The equivalence between Stein variational gradient descent
and black-box variational inference

Casey Chu Kentaro Minami Kenji Fukumizu

Abstract

We formalize an equivalence between two popular methods for Bayesian inference: Stein variational gradient descent (SVGD) and black-box variational inference (BBVI). In particular, we show that BBVI corresponds precisely to SVGD when the kernel is the neural tangent kernel. Furthermore, we interpret SVGD and BBVI as kernel gradient flows; we do this by leveraging the recent perspective that views SVGD as a gradient flow in the space of probability distributions and showing that BBVI naturally motivates a Riemannian structure on that space. We observe that kernel gradient flow also describes dynamics found in the training of generative adversarial networks (GANs). This work thereby unifies several existing techniques in variational inference and generative modeling and identifies the kernel as a fundamental object governing the behavior of these algorithms, motivating deeper analysis of its properties.

Machine Learning, ICML

1 Introduction

The goal of Bayesian inference is to compute the posterior $P(x|z)$ over a variable of interest $x$ . In principle, this posterior may be computed from the prior $P(x)$ and the likelihood $P(z|x)$ of observing data $z$ , using the equation

p(x):=P(x|z)=\frac{P(z|x)P(x)}{\int P(z|x)P(x)\,dx}.

(1)

We denote the posterior as $p(x)$ for convenience of notation. Unfortunately, the integral in the denominator is usually intractable, which motivates variational inference techniques, which approximate the true posterior $p(x)$ with an approximate posterior $q(x)$ , often by minimizing the KL divergence $\mathrm{KL}(q(x)\,\|\,p(x))$ . In this paper, we consider two popular variational inference techniques, black-box variational inference (Ranganath et al., 2014) and Stein variational gradient descent (Liu & Wang, 2016), and show that they are equivalent when viewed as instances of kernel gradient flow.

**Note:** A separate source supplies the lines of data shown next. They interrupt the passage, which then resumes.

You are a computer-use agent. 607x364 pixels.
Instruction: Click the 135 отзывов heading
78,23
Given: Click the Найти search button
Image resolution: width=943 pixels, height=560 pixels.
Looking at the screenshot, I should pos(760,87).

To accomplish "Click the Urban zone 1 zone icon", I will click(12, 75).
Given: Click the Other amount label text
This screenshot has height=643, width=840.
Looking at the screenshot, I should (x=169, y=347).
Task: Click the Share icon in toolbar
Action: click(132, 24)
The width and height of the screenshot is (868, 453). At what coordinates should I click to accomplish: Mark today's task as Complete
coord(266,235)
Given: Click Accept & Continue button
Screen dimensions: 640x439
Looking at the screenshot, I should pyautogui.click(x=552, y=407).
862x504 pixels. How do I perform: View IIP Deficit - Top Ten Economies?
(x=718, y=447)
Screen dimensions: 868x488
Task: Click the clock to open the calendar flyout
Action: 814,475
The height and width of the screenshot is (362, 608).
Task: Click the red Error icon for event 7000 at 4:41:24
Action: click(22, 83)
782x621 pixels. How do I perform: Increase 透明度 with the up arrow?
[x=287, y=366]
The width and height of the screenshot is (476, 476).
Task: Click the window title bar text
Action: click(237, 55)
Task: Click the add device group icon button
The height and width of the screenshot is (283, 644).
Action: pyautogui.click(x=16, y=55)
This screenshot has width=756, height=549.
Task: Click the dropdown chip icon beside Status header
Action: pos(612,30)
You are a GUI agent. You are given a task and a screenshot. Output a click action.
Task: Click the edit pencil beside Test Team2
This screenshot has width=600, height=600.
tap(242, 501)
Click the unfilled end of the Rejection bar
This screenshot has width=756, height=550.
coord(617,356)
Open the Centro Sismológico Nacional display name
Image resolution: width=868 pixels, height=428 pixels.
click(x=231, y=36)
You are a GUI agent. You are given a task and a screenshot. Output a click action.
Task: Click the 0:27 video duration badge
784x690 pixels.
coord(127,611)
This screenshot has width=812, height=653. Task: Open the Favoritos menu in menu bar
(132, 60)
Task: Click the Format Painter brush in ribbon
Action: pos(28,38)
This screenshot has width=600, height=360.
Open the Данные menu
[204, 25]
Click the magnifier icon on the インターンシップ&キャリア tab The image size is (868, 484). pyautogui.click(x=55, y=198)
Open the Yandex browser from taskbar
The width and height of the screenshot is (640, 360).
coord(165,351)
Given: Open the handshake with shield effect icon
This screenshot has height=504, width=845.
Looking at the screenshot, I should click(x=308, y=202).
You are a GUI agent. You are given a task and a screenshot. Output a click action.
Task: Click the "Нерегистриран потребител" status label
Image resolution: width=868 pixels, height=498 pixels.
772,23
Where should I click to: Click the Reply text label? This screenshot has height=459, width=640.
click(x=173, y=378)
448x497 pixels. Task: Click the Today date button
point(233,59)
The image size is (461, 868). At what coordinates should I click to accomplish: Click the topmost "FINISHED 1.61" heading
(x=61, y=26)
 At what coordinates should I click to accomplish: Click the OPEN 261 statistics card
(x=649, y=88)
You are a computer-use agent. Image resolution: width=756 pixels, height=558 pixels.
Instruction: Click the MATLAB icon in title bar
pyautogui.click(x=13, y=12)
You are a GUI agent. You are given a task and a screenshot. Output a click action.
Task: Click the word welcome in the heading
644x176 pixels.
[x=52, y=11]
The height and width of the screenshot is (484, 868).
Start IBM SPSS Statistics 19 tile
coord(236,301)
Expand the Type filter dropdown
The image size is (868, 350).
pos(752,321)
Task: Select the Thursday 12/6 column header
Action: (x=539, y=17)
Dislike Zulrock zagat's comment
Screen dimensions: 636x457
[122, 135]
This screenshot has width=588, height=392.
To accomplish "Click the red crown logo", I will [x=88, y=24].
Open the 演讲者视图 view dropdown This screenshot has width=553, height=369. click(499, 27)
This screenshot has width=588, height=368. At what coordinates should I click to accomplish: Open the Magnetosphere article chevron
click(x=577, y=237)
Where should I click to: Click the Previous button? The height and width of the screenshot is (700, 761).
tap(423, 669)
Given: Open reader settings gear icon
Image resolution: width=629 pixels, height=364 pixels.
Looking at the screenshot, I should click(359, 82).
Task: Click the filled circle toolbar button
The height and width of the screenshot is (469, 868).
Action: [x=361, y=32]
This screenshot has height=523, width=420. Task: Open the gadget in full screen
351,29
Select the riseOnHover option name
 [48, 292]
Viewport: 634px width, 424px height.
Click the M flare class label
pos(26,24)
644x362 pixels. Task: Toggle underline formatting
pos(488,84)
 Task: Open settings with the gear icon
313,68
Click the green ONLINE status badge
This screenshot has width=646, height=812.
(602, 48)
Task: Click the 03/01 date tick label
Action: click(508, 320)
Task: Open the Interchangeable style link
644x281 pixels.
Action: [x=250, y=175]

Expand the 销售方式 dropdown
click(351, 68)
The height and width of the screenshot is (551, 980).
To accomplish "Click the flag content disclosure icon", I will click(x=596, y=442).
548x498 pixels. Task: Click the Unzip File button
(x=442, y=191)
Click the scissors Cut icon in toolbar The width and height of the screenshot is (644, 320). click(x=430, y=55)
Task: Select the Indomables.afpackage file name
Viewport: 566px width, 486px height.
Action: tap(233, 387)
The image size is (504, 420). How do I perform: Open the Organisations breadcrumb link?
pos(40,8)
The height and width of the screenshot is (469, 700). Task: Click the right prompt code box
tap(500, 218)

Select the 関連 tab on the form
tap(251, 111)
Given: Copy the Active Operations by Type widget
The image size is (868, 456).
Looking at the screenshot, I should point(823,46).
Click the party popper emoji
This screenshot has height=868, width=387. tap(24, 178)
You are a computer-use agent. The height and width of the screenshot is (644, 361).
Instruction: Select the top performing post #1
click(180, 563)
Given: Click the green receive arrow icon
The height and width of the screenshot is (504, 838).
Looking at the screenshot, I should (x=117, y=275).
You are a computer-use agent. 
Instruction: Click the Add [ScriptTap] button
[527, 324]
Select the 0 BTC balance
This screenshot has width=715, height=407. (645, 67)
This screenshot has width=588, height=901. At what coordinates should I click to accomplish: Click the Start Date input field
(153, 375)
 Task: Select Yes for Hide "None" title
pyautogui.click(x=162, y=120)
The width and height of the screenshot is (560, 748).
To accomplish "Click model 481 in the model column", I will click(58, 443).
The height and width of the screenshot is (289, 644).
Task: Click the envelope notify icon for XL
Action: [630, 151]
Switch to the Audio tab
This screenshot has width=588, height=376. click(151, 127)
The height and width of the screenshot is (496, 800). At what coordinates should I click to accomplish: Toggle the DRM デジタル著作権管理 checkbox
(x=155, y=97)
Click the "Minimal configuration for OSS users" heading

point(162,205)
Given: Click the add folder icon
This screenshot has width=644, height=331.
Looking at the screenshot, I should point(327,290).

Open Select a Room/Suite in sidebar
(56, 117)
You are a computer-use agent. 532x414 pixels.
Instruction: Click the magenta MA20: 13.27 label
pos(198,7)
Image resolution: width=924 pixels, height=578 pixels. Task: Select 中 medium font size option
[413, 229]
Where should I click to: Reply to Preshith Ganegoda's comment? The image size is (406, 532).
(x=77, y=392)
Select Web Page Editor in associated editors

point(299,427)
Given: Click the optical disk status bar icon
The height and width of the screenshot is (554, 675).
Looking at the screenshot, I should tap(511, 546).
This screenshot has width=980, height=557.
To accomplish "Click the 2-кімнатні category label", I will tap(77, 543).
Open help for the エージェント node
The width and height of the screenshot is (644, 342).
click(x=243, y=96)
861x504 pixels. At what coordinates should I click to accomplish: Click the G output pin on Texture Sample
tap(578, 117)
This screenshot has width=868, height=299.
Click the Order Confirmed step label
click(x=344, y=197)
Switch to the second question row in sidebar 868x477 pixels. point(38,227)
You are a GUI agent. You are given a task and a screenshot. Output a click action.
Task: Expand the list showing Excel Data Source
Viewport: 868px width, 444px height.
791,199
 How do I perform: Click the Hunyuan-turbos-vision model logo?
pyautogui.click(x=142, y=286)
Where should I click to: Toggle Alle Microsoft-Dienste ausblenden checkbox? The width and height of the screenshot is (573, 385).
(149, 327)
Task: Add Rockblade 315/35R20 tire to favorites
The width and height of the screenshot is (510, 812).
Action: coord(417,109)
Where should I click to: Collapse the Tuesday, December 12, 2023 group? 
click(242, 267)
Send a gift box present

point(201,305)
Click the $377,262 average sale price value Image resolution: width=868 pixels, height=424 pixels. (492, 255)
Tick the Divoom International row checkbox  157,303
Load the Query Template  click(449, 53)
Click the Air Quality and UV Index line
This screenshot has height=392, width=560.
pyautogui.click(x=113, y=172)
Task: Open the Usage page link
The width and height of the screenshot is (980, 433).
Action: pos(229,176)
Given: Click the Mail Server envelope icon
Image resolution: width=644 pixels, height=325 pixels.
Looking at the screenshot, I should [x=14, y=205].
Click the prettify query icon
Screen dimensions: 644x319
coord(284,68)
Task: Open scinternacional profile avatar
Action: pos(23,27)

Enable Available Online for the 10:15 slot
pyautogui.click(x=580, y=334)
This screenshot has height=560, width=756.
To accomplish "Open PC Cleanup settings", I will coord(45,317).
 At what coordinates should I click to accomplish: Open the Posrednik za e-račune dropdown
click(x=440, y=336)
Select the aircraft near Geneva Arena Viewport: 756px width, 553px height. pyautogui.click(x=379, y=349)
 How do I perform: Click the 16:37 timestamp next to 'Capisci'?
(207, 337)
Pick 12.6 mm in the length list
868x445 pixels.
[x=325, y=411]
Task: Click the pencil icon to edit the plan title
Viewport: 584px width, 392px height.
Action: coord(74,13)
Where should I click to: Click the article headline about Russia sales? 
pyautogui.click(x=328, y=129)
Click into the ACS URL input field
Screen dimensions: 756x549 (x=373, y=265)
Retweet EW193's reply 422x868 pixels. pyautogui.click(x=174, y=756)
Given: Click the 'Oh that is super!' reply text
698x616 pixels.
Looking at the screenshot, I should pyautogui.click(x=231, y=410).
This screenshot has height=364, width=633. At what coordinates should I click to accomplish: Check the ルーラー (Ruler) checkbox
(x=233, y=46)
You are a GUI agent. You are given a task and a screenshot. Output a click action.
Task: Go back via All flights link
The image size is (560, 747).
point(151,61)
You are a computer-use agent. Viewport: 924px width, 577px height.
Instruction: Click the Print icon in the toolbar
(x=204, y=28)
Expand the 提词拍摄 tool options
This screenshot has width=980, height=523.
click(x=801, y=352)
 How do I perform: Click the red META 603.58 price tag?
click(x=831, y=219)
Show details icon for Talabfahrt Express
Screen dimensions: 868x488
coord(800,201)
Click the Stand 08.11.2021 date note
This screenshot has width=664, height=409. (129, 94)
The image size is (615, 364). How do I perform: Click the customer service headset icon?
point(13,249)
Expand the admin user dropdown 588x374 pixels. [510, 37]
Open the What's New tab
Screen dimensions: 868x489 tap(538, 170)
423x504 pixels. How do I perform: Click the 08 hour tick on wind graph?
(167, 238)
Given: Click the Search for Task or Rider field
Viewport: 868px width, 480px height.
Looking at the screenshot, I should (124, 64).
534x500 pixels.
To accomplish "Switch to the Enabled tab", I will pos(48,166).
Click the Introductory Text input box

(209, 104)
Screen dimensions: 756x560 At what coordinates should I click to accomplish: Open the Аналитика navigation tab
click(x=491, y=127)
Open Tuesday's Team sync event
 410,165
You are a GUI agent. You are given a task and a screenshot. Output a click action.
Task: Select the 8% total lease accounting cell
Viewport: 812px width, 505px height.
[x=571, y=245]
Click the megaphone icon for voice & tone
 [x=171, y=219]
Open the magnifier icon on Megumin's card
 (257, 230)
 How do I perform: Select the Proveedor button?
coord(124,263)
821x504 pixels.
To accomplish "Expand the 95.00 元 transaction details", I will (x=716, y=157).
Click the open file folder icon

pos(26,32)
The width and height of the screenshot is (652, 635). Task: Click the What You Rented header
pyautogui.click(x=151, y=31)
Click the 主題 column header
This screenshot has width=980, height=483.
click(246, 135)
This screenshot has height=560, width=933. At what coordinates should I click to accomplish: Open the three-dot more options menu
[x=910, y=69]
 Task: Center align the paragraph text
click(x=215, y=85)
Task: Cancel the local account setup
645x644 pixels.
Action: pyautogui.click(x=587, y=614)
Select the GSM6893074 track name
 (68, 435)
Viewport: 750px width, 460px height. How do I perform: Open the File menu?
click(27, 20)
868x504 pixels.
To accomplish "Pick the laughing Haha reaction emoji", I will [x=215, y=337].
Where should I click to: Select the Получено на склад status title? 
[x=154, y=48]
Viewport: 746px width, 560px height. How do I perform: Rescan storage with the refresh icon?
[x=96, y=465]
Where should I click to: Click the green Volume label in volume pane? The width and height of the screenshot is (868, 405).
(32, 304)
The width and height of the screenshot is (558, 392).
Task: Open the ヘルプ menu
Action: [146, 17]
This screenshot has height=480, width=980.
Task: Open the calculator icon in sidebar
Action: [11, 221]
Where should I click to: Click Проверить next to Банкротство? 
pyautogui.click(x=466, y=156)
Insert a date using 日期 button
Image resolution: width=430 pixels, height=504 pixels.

2 Stein variational gradient descent

Stein variational gradient descent (Liu & Wang, 2016), or SVGD, is a technique for Bayesian inference that approximates the true posterior $p(x)$ with a set of particles $x_{1},\ldots,x_{n}$ .

In the continuous-time limit of small step size, each particle undergoes the update rule

\frac{dx_{i}}{dt}=\mathbb{E}_{y\sim q_{t}}[k(x_{i},y)\nabla_{y}\log p(y)+\nabla_{y}k(x_{i},y)],

(2)

where $q_{t}$ denotes the empirical distribution of particles at time $t$ :

q_{t}=\frac{1}{n}\sum_{i=1}^{n}\delta_{x_{i}(t)},

(3)

and $k(x,y)$ is a user-specified kernel function, such as the RBF kernel $k(x,y)=e^{-||x-y||^{2}}$ .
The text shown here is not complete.